Those are probably birds that still winter on the Louisiana Gulf Coast. The flocks down near the gulf are all blues. I have shot hundreds in one day and all were blues. You might see one snow out of every thousand. Apparently it has always been that way. If you read early waterfowling books by EA Mceilhenny and others they speak of vast flocks of blues near the turn of the century. Further north in the state, the flocks are mixed about half and half. Kinda funny, when we hunt in Ark. everyone tends to pick the blues out and shoot for them. When we hunt the blues, everyone will often shoot at the same snow (if there is one in the flock)


----------



## Quackkills9 (Oct 25, 2004)

> Ive seen flocks of blues before, nothing too uncommon.


yeah okay you live where the snows and blues migrate through and I dont see any around here and its not common for me to see snows or blues..

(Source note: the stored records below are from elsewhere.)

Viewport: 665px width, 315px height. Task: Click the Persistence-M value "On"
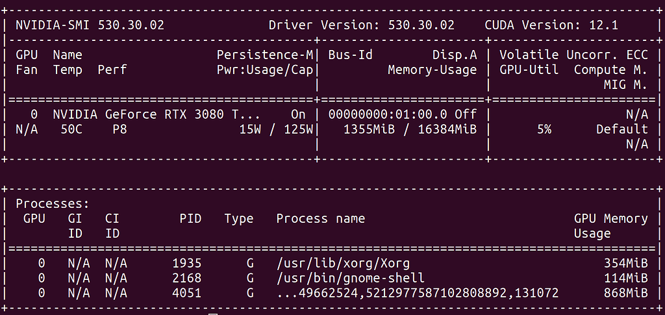coord(298,114)
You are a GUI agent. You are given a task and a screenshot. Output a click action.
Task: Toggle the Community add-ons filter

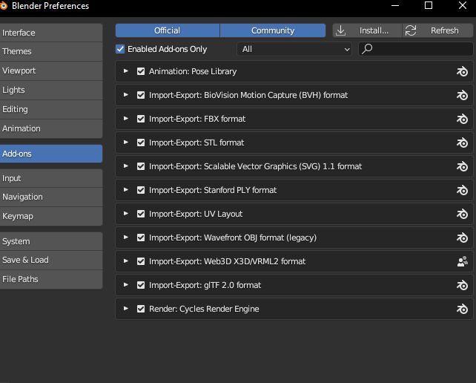273,30
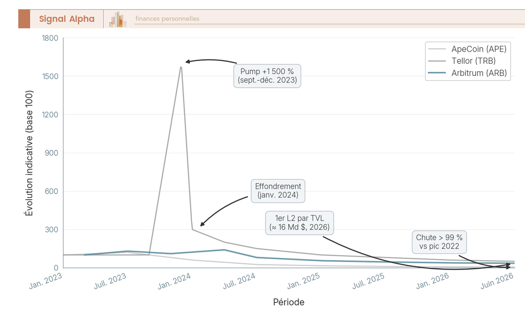Click the Pump +1 500 % annotation box

click(x=267, y=76)
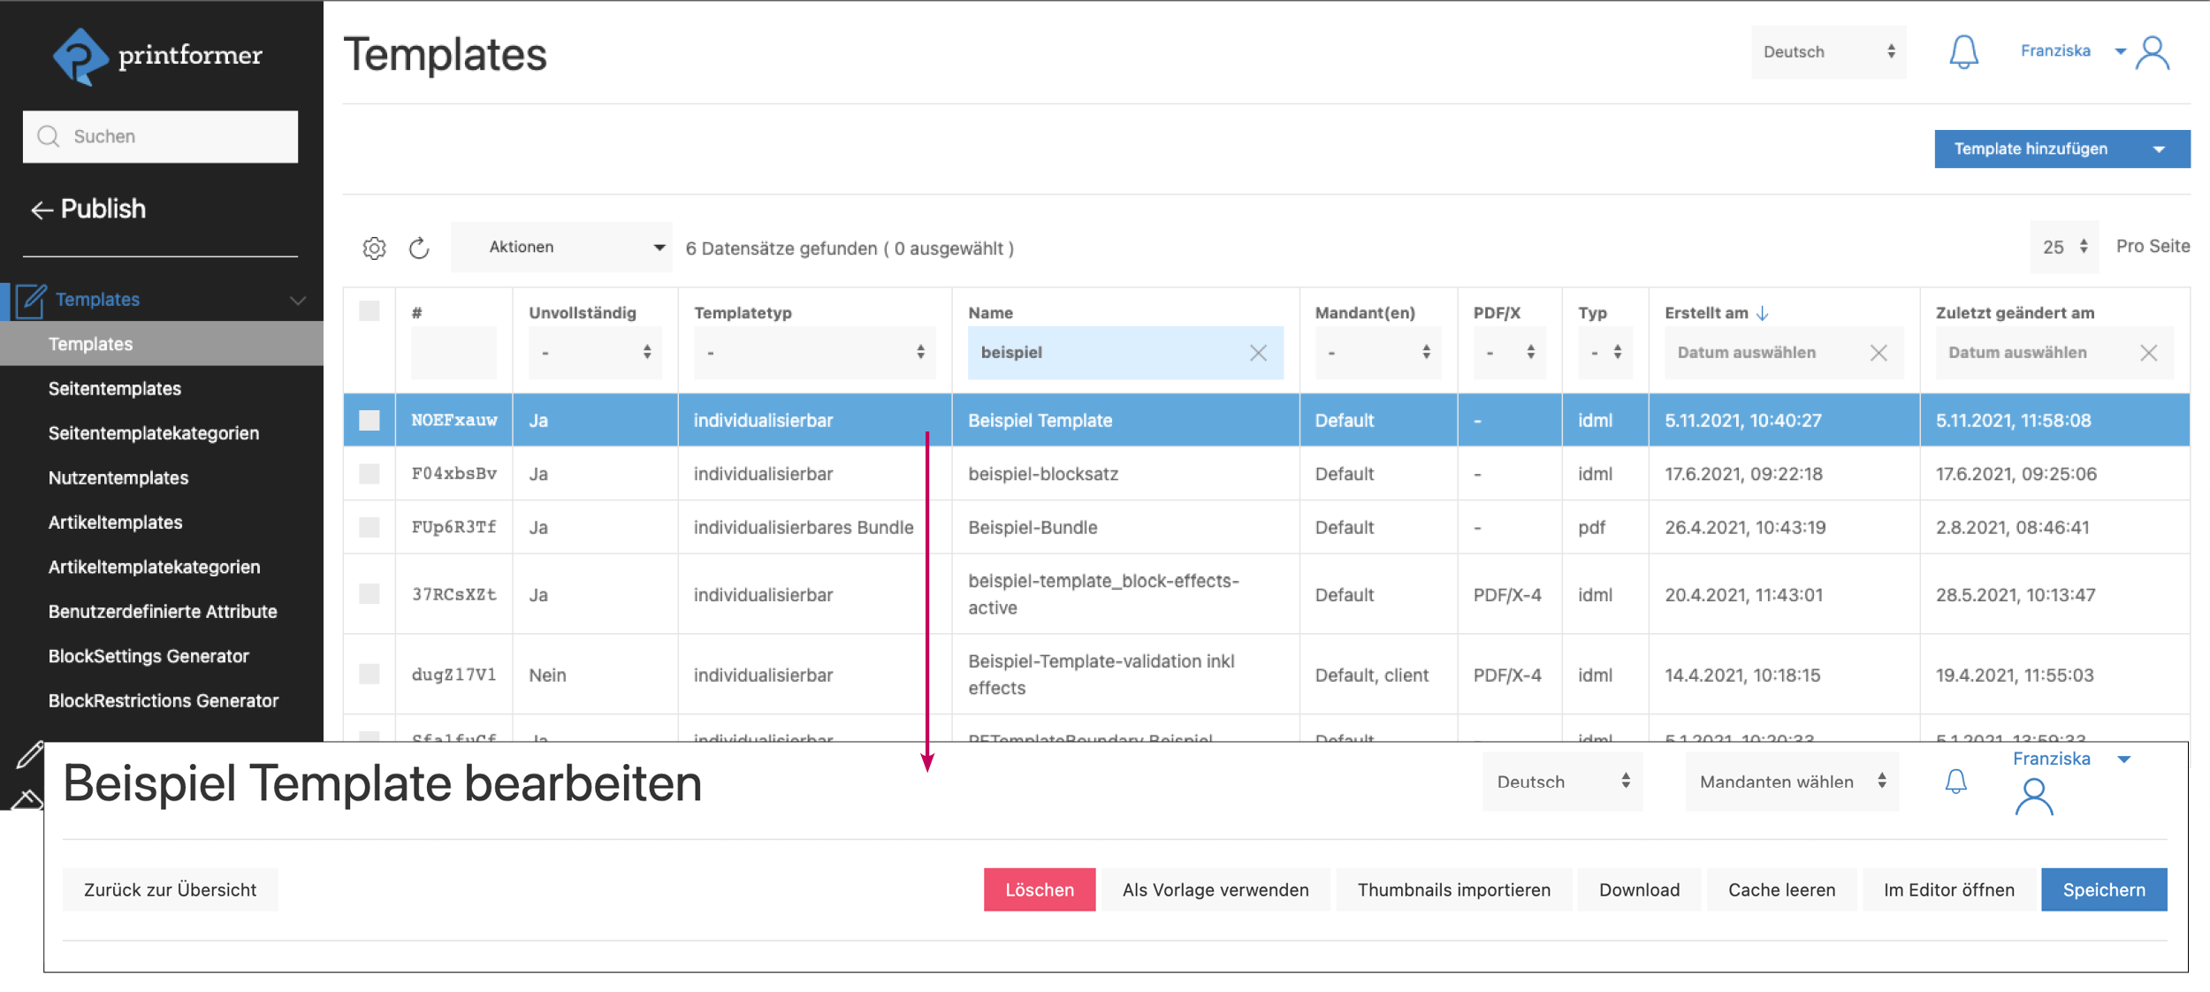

snowhunter- youre right its cool to see them, even though I dont think I've seen em before, just a couple hundred snows each year. Hope you down a few blues this fall. good luck!


----------



## mallardhunter (May 15, 2004)

Sorry, didn't try to make anyone mad. I like shooting blues way more then snows because they don't look the same, like snows do.


----------



## Snow Hunter (Nov 16, 2004)

Thats cool, I over reacted anyway. I too try to shoot the blues first and then the snows out of a flock. I love the great varity of color patterns in the blue phase. I am have a blue mounted right now, I shot it this spring in SD. It is the blue I am holding in the picture.


----------



## weatherly (Sep 4, 2004)

I love hunting snows and blues, but if i get the chance to shoot at a flock that is mixed I almost always try to take the blues. They are a very unique bird and quite commonly very hard to find two that look the same. A very nice bird to add to that special wall in the house.


----------



## GooseBuster3 (Mar 1, 2002)

Snow Hunter said:


> Thats cool, I over reacted anyway. I too try to shoot the blues first and then the snows out of a flock. I love the great varity of color patterns in the blue phase. I am have a blue mounted right now, I shot it this spring in SD. It is the blue I am holding in the picture.


I just shoot what ever is in range....you must have a fetish for blue phase snow geese....  :lol: :lol: :lol: :lol: :lol:


----------



## DJRooster (Nov 4, 2002)

Must not be much around because it sure is quiet on the snow goose forum.


----------



## Madison (Mar 1, 2002)

There are few lost flocks flying around. and then some intermixed with honker feeds...

Deltaboy took out some Delta guys this morning and managed to get a few snows and Eagle heads..

Pretty cool..


----------